1
def get_Auth():

    USERNAME = User.get("1.0", END)
    PASSWORD = Pass.get("1.0", END)
    print(USERNAME)
    print(PASSWORD)

    url = 'https://ps.lphs.net/public/home.html'

    headers = {'User-Agent': 'Mozilla/5.0 (Windows NT 10.0; WOW64) AppleWebKit/537.36 (KHTML, like Gecko) Chrome/55.0.2883.92 Safari/537.36 Vivaldi/1.6.689.34'}

    g = requests.get(url)

    soup = BeautifulSoup(g.content)

    'Find The Values'

    PSTOKEN = None
    CONTEXTDATA = None

    for input in soup.find_all('input')[0:1]:
        PSTOKEN = input.get('value')

        print(PSTOKEN)

    for input in soup.find_all('input')[1:2]:
        CONTEXTDATA = input.get('value')

        print(CONTEXTDATA)


    payload = {
              'pstoken': PSTOKEN,
              'contextData': CONTEXTDATA,
              'dbpw': '',
              'translator_username': '',
              'translator_password': '',
              'translator_ldappassword': '',
              'returnUrl': 'https://ps.lphs.net/guardian/home.html',
              'serviceName': 'PS Parent Portal',
              'serviceTicket': '',
              'pcasServerUrl': '\ /',
              'credentialType': 'User Id and Password Credential',
              'account': USERNAME,
              'pw': PASSWORD,
              'translatorpw': ''
              }

    r = requests.post(soup, data=payload)
    print(r)

I am trying to log on to PowerSchool and scrape my grades from a login required page. I have been watching video after video and cannot figure out why it won't work. I have a Tkinter window that asks for my username and password then uses that to log onto that website. But when I run it all I get is the login page source code. Here are the pictures of the Network tab under inspect element.

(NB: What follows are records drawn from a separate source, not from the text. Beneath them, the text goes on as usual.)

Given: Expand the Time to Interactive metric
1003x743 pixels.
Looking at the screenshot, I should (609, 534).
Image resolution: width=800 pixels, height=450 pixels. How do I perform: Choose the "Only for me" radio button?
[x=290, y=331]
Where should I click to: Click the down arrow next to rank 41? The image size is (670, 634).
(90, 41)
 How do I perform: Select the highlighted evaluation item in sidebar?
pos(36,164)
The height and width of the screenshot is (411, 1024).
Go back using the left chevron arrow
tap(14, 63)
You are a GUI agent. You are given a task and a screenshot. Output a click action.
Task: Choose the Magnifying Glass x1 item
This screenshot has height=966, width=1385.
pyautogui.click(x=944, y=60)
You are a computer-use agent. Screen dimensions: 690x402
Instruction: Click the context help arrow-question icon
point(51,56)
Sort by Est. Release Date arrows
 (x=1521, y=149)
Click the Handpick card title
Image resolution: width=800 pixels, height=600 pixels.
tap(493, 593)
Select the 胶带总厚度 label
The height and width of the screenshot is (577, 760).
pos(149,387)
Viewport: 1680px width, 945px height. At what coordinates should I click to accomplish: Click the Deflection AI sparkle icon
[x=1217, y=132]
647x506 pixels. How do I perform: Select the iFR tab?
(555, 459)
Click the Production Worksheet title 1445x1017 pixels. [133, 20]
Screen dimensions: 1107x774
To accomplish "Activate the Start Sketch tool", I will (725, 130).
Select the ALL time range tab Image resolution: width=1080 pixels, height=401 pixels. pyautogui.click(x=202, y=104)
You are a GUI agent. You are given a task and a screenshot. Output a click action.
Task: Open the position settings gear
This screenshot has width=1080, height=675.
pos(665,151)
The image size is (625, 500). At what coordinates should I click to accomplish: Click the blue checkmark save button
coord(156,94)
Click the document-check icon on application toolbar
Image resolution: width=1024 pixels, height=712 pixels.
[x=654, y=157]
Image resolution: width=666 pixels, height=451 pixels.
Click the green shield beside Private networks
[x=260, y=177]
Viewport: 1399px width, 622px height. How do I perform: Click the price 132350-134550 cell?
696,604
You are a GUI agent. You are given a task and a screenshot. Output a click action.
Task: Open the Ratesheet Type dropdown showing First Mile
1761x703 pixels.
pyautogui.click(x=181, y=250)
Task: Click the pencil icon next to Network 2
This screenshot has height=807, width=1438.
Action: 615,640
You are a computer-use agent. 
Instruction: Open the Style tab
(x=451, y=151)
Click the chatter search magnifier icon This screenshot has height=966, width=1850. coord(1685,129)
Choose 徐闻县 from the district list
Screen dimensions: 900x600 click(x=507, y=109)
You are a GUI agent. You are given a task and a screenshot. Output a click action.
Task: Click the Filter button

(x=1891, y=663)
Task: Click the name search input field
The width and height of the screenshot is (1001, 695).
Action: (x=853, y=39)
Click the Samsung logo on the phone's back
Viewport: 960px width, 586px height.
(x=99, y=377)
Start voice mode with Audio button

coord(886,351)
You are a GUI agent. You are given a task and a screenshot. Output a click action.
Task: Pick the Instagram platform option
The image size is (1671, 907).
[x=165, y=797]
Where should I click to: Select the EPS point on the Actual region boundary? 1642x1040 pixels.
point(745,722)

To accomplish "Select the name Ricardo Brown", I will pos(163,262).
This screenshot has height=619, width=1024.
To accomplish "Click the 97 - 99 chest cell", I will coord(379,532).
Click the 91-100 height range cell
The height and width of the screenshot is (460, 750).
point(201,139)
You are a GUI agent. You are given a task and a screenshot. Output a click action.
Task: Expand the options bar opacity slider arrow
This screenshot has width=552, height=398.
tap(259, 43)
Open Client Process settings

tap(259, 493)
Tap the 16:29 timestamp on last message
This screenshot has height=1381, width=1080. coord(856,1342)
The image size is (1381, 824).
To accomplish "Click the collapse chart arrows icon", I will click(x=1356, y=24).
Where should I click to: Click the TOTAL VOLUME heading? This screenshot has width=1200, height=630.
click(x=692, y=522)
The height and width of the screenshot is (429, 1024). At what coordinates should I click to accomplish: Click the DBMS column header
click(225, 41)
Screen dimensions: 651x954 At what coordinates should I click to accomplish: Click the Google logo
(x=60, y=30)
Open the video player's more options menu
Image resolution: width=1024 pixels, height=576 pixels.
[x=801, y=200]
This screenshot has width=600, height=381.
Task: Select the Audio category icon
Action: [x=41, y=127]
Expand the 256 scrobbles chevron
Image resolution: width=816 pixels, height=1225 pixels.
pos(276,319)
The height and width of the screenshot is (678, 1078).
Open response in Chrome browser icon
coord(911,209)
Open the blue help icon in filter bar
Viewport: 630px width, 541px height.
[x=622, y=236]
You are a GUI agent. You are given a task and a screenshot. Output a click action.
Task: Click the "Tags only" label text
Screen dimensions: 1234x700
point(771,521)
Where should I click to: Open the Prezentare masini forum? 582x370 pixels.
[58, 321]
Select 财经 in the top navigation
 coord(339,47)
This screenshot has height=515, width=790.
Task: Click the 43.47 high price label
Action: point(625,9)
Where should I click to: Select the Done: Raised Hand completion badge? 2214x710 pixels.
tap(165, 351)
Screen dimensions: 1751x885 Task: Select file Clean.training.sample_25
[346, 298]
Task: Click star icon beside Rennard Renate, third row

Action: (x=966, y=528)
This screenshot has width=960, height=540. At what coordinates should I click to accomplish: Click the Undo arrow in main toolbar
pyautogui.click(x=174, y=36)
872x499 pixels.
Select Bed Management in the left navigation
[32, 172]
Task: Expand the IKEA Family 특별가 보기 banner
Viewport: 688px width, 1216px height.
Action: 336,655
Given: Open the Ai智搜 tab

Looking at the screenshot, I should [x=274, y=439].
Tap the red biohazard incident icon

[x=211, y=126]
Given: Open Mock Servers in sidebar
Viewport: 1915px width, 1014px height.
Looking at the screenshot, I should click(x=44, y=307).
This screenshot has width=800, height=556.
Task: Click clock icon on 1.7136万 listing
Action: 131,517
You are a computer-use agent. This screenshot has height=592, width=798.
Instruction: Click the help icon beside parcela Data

Request Headers / Form Data

I'm not sure what's wrong here, I've been looking into this for a while now. Thanks in advance!

Sam
  • 47
  • 1
  • 1
  • 3
  • web pages are more complicated then you think. First: every `post()` may need different values in `pstoken`, `contexDat`, `account` and `pw`. You have to `get()` page with login form and find correct values in HTML. Second: server may check other elements like cookies (so better use `requests.Session()`) or headers (mostly `User-Agent`). – furas Jan 02 '17 at 04:18
  • and it can use JavaScript to hash/calculate some data to control form - ie. it can send hashed password in `pw` field. – furas Jan 02 '17 at 04:28

1 Answers1

2

I don't have an account to test, but multiple things are wrong in your current approach:

  • the password (pw field) is hashed via the following function (defined here):

    function doPCASLogin(form)
    {
       var originalpw = form.pw.value;
       var b64pw = b64_md5(originalpw);
       var hmac_md5pw = hex_hmac_md5(pskey, b64pw)
       form.pw.value = hmac_md5pw;
       form.dbpw.value = hex_hmac_md5(pskey, originalpw.toLowerCase())
       if (form.ldappassword!=null) {
         // LDAP is enabled, so send the clear-text password
         // Customers should have SSL enabled if they are using LDAP
         form.ldappassword.value = originalpw; // Send the unmangled password
       }
    
       // Translator Login
       var translatorpw = form.translatorpw.value;
       var i = translatorpw.indexOf(";");
        if (i < 0) {
            form.translator_username.value = translatorpw;
            form.translator_password.value = "";
        }
        else {
            form.translator_username.value = translatorpw.substring(0,i);
            translatorpw = translatorpw.substring(i+1); // Get the password
            translatorpw2 = translatorpw;
            translatorpw = b64_md5(translatorpw);                   // Added in move to pcas
            form.translator_password.value = hex_hmac_md5(pskey, translatorpw);
            if (form.translator_ldappassword!=null) {
                // LDAP is enabled, so send the clear-text password
                // Customers should have SSL enabled if they are using LDAP
                form.translator_ldappassword.value = translatorpw2; // Send the pw for LDAP
            }
        }
    
        return true;
    }
    
  • you cannot have the same token values every time you make a request. You have to get the token values from the actual form. Which means that you need to first "GET" the home.html, extract the token values and then use them in your "POST" request.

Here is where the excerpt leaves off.